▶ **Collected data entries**
☆ ☆ ☆

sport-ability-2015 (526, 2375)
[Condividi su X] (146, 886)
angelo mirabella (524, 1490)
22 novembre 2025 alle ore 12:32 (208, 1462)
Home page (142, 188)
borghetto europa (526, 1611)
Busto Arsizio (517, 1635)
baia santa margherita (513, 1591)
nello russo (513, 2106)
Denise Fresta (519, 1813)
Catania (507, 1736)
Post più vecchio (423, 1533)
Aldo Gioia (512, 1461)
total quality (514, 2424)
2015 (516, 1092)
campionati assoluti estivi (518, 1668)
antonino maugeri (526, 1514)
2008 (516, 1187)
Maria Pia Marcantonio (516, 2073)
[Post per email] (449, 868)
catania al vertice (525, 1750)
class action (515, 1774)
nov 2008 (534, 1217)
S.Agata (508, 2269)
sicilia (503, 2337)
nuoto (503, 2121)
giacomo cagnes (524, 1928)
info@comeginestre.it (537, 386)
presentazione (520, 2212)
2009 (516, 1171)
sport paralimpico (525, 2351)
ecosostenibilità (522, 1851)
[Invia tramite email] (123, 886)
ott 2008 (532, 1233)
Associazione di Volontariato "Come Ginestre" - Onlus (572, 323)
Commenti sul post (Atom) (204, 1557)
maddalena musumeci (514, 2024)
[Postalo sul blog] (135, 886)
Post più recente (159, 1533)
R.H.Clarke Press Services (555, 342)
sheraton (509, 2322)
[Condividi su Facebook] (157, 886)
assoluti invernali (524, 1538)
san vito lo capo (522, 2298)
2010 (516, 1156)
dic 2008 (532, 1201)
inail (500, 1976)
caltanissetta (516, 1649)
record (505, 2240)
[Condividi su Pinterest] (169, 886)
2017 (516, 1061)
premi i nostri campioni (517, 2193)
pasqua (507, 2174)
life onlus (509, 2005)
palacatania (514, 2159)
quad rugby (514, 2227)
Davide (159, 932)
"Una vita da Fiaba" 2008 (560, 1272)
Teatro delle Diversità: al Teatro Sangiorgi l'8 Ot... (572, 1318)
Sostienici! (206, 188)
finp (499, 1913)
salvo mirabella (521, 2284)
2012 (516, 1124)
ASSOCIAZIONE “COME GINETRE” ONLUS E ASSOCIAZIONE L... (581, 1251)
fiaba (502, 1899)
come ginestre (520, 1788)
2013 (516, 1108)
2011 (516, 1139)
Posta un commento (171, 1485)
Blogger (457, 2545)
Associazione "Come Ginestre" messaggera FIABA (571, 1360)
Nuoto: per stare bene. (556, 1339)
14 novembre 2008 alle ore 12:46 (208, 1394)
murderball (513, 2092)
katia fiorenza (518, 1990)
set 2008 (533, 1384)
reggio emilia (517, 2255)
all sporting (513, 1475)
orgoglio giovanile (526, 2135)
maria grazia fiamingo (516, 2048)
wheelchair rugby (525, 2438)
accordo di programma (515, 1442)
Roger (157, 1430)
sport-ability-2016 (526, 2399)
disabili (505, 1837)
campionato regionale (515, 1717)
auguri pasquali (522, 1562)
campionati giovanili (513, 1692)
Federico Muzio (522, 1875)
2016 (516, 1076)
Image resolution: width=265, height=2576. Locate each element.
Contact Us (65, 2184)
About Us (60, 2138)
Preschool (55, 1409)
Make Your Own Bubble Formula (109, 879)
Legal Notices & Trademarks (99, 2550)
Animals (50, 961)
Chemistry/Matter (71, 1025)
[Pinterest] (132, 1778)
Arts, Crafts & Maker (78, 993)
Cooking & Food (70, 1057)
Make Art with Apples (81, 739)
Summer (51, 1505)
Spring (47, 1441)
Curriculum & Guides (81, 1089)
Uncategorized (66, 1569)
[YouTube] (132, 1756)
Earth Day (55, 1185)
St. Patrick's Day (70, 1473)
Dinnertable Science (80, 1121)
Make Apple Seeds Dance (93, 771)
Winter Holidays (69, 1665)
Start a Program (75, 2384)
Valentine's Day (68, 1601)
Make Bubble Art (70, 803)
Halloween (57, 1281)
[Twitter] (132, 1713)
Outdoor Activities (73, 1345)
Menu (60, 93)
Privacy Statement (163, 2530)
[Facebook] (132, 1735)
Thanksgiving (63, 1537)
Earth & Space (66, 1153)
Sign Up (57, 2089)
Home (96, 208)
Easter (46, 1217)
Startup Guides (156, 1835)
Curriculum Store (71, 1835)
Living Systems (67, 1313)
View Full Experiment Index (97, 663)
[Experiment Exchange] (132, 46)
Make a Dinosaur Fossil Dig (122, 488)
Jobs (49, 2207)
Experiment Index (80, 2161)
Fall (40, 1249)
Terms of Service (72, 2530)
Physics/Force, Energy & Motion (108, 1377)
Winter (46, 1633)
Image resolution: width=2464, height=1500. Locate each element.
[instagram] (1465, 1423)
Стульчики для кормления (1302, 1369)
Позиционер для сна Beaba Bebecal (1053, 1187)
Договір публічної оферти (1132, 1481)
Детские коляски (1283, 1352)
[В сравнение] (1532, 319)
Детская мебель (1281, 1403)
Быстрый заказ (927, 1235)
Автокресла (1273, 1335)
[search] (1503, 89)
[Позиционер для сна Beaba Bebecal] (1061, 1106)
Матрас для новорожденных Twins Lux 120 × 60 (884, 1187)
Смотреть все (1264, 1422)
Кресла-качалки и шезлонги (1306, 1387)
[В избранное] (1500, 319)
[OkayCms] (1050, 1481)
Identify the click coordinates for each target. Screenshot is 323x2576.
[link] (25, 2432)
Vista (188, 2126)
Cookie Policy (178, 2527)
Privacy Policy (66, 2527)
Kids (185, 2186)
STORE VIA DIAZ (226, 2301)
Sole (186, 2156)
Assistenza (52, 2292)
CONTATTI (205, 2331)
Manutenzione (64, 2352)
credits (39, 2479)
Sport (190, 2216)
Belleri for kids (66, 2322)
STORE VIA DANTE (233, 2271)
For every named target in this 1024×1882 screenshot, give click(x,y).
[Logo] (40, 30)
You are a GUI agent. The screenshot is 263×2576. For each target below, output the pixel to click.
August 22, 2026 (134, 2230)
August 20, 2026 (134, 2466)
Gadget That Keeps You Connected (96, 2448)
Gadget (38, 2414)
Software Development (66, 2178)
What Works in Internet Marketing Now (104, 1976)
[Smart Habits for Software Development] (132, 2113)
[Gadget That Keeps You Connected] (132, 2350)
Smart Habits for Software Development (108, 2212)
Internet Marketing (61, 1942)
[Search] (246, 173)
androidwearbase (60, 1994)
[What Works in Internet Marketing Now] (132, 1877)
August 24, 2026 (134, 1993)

☆ ☆ ☆

▶ **PROBLEM TO SOLVE**
Up to and including the line that contains "dic 2008 (532, 1201)", output the records above exactly, beginning with their first line.

▶ **ANSWER BOX**
sport-ability-2015 (526, 2375)
[Condividi su X] (146, 886)
angelo mirabella (524, 1490)
22 novembre 2025 alle ore 12:32 (208, 1462)
Home page (142, 188)
borghetto europa (526, 1611)
Busto Arsizio (517, 1635)
baia santa margherita (513, 1591)
nello russo (513, 2106)
Denise Fresta (519, 1813)
Catania (507, 1736)
Post più vecchio (423, 1533)
Aldo Gioia (512, 1461)
total quality (514, 2424)
2015 (516, 1092)
campionati assoluti estivi (518, 1668)
antonino maugeri (526, 1514)
2008 (516, 1187)
Maria Pia Marcantonio (516, 2073)
[Post per email] (449, 868)
catania al vertice (525, 1750)
class action (515, 1774)
nov 2008 (534, 1217)
S.Agata (508, 2269)
sicilia (503, 2337)
nuoto (503, 2121)
giacomo cagnes (524, 1928)
info@comeginestre.it (537, 386)
presentazione (520, 2212)
2009 (516, 1171)
sport paralimpico (525, 2351)
ecosostenibilità (522, 1851)
[Invia tramite email] (123, 886)
ott 2008 (532, 1233)
Associazione di Volontariato "Come Ginestre" - Onlus (572, 323)
Commenti sul post (Atom) (204, 1557)
maddalena musumeci (514, 2024)
[Postalo sul blog] (135, 886)
Post più recente (159, 1533)
R.H.Clarke Press Services (555, 342)
sheraton (509, 2322)
[Condividi su Facebook] (157, 886)
assoluti invernali (524, 1538)
san vito lo capo (522, 2298)
2010 (516, 1156)
dic 2008 (532, 1201)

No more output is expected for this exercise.